A Tea Party Anniversary To Remember
I mean really, how totally and perfectly appropriate that on the anniversary of the Boston Tea Party, tax-and-spender Majority Leader Harry Reid was forced late Thursday night to kill his pork-laden, $1.2 trillion omnibus spending bill on the floor of the Senate.
An added bonus: along with nearly $8 billion worth of earmarks tucked into the now dead atrocity of a bill, it also included continued funding for Obamacare.
Reid professed that he had nine Republican senators tell him earlier Thursday that while they would’ve liked to seen the spending bill approved, they could not vote for it. Hmmmm. Wonder why?
Message delivered Nov. 2. Message received Dec. 16.

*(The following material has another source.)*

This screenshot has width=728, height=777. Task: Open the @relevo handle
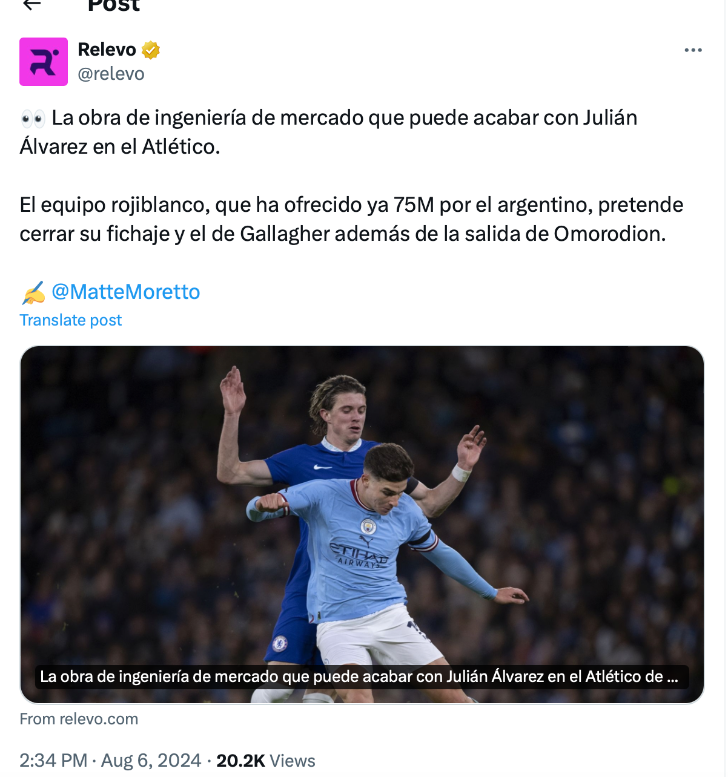pos(111,74)
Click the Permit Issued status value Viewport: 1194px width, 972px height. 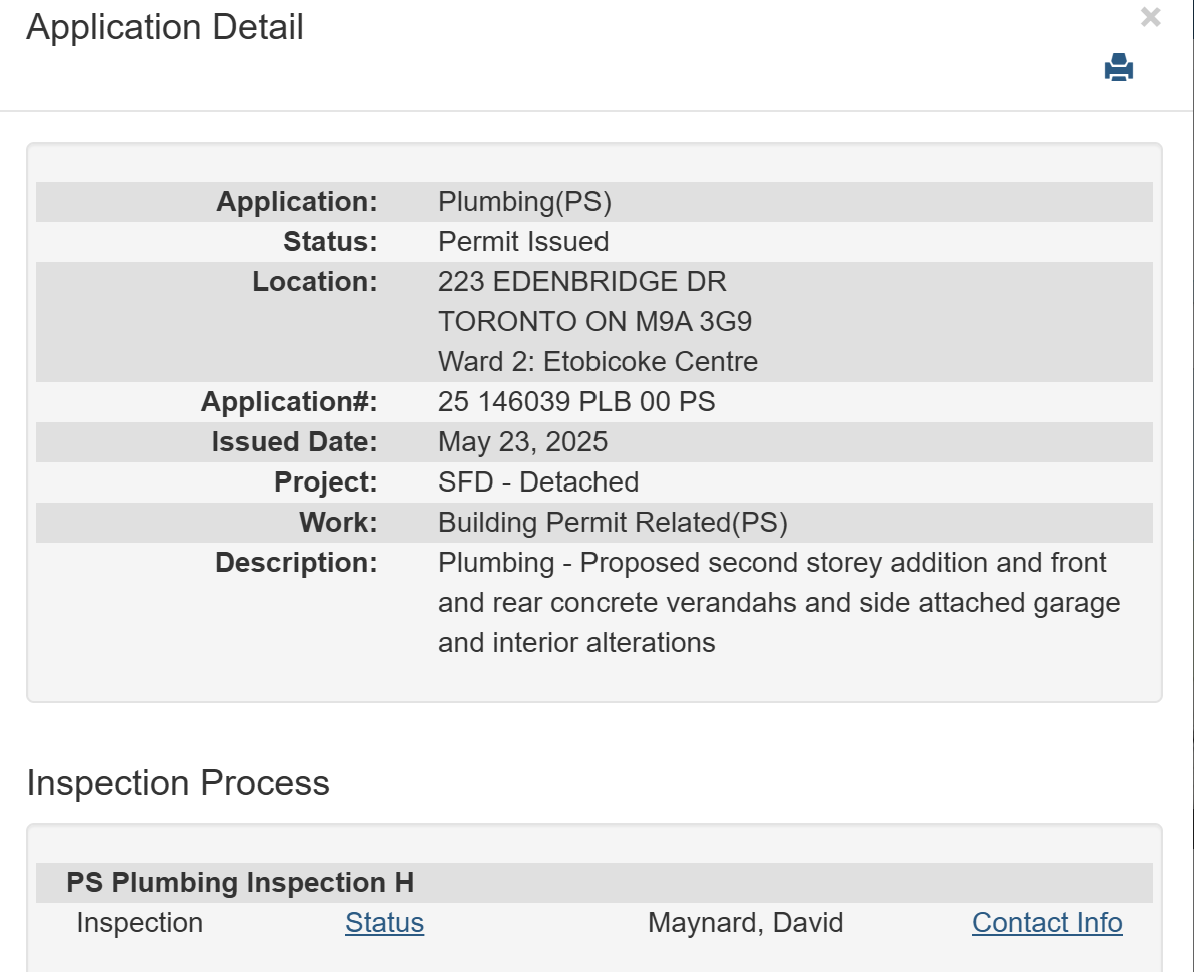click(x=523, y=242)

The quote Thursday from Sen. John McCain: “I know this is a seminal moment, because for the first time since I’ve been here, we stood up and said ‘enough.’”
This from CNN:
Reid, D-Nevada, accused Republicans of withdrawing previously pledged support for the bill, and said he would work with the Senate Republican leader to draft a short-term spending measure that would keep the government running beyond Saturday, when the current spending authorization resolution expires.
“A number of Republican senators told me they’d like to see this pass, but they can’t support it,” Reid said, adding that nine GOP senators who previously told him they backed the bill had changed their stance.
The shift announced by Reid culminated a Republican effort to kill the spending bill and likely put off major spending decisions for the rest of fiscal year 2011 until a more conservative Congress convenes in January.
While the Senate saw the omnibus porker go down in flames, the House late Thursday night gave final approval to a much-wrangled tax deal. This from The Washington Post:
The package, brokered by President Obama and Republican leaders in the wake of the November elections, angered many Democrats, who have long argued that the Bush tax cuts were skewed to benefit the wealthy. But their last-minute campaign to scale back the bill’s benefits for taxpayers at the highest income levels failed, and the House passed the measure 277 to 148, with 112 Democrats and 36 Republicans voting “no.”
…
The $858 billion package now goes to the White House. With his signature, expected as soon as Friday, Obama will prevent taxes from rising on New Year’s Day for virtually every American household. The measure also will guarantee unemployed workers in hard-hit states up to 99 weeks of jobless benefits through the end of next year. And it will create major new incentives for business and consumer spending in 2011, including a two-percentage-point reduction in the Social Security payroll tax that would let workers keep as much as $2,136.
While not a total victory – the so-called tax compromise adds enough red to the balance sheet to be considered Stimulus Redux – why ruin the moment.
All in all, not a bad day to celebrate a Tea Party Anniversary.